The configuration of the main body portion 12 corresponds to a support portion, and as shown in Fig. 2 and Fig. 4 to Fig. 6, the tip end portion side support portion 31, the base end portion side support portion 32, and the spacer 33 are supported to support the probe portion. Needle 11. The tip end side support portion 31 is a member that supports the tip end portion 21 side of the probe 11 and has a support plate 41 and a support plate 42. In this case, in this configuration example, the first support plates are constituted by the support plates 41, 42.

The support plate 41 is exemplified as a resin material having a non-conductivity, and is formed into a plate shape. Further, as shown in FIGS. 5 and 8, the support plate 41 is formed with a plurality of support holes 51 (first support holes) having a circular shape in plan view (the same number as the probes 11). As shown in Fig. 8, the diameter R1 of the support hole 51 is slightly larger than the diameter L1 of the tip end portion 21 of the probe 11, and is slightly smaller than the diameter L2 of the intermediate portion 22 of the probe 11, and may not penetrate the intermediate portion 22, Only the tip end portion 21 is penetrated.

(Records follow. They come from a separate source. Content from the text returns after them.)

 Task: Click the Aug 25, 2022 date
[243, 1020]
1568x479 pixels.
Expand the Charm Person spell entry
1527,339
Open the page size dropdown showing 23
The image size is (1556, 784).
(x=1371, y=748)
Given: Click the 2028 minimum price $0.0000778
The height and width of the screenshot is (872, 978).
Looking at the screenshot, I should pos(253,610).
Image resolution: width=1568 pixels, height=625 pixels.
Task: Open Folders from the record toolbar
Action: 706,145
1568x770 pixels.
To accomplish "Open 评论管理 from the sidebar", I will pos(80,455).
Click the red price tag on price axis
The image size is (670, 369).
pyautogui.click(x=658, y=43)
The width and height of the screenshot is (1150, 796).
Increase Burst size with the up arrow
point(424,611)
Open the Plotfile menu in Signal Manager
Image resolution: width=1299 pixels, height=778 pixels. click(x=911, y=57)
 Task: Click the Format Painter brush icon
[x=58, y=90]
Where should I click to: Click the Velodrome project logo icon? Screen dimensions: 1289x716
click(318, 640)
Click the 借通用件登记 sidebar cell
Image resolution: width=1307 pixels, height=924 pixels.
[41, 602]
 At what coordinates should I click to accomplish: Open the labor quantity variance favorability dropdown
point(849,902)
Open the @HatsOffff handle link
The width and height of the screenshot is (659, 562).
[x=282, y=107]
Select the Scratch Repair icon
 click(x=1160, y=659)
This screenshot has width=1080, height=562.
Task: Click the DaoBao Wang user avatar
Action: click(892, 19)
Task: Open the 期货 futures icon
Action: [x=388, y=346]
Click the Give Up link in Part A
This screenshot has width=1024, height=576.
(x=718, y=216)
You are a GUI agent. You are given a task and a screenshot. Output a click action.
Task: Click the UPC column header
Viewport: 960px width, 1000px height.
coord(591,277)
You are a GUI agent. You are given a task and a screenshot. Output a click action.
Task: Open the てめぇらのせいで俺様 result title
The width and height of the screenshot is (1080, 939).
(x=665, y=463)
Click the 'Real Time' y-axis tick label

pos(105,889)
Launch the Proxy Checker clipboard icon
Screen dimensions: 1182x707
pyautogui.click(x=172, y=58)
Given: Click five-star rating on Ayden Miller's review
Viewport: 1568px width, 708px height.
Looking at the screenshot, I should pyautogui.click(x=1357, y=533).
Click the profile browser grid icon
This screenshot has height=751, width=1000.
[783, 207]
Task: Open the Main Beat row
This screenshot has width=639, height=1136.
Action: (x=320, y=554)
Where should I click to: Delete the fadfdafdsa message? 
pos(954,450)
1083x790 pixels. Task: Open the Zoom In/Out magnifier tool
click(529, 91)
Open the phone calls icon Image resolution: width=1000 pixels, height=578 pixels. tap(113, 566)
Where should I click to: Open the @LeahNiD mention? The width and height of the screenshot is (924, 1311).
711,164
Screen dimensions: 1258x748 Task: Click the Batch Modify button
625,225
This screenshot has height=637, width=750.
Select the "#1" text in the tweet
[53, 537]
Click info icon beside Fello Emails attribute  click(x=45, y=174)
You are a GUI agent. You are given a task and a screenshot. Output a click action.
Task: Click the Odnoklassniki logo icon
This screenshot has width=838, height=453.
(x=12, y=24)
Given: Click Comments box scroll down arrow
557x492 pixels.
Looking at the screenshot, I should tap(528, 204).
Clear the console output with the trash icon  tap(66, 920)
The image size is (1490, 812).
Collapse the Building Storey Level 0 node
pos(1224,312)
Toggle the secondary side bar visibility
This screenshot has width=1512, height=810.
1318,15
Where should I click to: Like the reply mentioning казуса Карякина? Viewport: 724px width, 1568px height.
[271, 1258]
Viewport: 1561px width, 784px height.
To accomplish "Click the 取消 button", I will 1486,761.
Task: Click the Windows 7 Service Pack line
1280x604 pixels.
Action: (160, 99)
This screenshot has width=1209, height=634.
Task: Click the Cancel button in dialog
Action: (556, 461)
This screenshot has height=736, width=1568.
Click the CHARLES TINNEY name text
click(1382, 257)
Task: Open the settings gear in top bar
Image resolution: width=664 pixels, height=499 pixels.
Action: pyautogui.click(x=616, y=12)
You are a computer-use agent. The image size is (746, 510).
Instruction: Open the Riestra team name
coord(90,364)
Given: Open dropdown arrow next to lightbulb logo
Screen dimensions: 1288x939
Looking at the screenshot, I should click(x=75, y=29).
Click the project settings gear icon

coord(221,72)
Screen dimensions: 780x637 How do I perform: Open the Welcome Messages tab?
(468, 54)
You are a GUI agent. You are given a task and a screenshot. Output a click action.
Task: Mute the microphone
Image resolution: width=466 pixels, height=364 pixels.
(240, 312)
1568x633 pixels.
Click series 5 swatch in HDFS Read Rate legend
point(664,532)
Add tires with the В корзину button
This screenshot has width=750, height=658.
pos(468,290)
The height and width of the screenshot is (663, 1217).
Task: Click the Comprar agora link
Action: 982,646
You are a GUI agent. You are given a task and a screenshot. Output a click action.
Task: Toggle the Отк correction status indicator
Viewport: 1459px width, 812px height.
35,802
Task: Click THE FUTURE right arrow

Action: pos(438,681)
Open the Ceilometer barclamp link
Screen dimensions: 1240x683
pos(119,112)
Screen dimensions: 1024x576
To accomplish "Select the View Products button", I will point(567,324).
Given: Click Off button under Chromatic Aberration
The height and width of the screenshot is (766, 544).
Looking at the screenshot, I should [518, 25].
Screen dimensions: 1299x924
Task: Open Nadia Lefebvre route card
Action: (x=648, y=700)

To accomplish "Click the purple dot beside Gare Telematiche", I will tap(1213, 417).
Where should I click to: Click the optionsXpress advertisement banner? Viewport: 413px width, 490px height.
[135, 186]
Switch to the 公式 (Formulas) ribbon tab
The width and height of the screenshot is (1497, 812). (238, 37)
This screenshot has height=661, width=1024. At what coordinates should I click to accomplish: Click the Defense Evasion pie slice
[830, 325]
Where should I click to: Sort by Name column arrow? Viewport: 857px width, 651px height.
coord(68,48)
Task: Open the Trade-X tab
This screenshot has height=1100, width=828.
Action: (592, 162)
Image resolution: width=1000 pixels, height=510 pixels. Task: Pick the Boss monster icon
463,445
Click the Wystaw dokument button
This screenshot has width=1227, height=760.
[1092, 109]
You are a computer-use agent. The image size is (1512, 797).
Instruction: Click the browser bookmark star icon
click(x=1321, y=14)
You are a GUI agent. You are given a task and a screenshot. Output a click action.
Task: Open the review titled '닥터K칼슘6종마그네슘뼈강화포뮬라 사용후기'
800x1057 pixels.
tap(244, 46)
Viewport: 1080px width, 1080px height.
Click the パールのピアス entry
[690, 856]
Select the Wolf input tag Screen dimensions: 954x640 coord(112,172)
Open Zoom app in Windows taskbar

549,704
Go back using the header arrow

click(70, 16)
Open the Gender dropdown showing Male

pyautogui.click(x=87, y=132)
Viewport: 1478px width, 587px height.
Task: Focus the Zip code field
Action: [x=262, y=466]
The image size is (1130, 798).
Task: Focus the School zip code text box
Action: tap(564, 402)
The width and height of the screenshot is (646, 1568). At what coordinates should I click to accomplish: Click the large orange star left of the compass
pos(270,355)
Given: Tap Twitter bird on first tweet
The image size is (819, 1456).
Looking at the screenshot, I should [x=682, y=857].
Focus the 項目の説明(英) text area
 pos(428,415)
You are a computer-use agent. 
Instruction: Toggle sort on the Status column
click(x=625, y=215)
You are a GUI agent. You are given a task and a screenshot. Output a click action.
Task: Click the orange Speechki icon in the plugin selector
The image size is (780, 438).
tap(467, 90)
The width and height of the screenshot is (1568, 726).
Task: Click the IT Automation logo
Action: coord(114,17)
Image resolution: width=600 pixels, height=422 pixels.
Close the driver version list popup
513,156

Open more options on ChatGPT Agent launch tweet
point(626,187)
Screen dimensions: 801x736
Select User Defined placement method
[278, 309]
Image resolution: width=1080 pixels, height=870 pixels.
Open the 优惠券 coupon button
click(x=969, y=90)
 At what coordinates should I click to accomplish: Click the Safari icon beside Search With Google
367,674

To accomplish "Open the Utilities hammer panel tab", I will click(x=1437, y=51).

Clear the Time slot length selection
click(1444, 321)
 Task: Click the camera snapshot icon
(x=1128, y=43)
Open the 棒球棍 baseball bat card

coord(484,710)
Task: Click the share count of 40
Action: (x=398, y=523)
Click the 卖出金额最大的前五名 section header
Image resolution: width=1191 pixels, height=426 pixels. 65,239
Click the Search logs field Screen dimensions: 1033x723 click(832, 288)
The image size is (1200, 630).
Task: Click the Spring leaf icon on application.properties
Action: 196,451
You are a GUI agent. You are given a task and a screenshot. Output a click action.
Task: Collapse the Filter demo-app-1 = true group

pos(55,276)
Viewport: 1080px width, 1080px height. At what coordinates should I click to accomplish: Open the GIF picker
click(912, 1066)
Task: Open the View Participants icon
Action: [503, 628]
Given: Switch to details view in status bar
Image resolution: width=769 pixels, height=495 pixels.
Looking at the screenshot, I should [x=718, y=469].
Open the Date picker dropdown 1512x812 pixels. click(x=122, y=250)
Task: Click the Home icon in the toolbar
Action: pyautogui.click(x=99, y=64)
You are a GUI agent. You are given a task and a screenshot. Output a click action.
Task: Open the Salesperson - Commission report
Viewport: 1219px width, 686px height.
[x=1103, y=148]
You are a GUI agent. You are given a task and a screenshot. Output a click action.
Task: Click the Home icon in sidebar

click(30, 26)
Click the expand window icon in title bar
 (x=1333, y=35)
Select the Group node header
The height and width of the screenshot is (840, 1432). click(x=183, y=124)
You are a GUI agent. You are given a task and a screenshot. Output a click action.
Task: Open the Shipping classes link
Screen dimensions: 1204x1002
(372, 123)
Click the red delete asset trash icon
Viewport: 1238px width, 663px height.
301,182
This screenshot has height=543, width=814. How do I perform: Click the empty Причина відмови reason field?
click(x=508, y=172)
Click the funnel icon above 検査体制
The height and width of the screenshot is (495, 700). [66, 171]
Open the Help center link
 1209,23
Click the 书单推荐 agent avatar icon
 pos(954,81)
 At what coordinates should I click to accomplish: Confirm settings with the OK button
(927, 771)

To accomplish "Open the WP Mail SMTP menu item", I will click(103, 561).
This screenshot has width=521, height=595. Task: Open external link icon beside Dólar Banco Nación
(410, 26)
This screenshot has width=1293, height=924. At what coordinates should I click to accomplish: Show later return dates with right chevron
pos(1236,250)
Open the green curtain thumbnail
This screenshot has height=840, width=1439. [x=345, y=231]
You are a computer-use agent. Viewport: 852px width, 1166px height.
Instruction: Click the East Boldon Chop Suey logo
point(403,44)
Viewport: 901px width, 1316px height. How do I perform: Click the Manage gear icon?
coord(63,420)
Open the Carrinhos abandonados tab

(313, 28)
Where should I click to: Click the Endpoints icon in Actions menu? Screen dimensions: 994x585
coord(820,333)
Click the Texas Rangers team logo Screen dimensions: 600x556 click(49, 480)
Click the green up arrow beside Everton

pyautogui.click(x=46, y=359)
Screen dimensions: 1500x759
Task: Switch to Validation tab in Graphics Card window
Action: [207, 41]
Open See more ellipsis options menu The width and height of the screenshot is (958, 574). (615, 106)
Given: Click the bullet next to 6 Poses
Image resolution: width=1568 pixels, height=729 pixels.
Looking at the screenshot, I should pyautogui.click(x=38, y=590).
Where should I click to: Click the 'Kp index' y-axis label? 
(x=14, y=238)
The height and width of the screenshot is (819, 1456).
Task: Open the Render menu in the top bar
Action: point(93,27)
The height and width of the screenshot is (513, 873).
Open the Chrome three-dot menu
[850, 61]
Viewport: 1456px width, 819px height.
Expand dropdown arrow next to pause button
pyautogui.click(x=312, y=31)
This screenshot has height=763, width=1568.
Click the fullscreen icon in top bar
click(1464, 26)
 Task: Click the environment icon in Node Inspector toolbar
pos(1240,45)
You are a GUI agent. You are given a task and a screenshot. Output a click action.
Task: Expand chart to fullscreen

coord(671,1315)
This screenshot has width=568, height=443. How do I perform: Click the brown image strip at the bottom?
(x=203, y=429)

Further, as shown in FIGS. 5, 8 and 10, a plurality of (for example, two) through holes 61a are formed in the support plate 41, and the through holes 61a can be inserted into the assembly process of the probe unit 2 described below. Locating pins 34a, 34c are used. Further, as shown in Fig. 5, a plurality of (for example, six) fixing holes 61b are formed in the support plate 41, and the fixing holes 61b can be inserted into the bolts 35 used for fixing the support plate 41 and the support plate 42 to the spacers 33.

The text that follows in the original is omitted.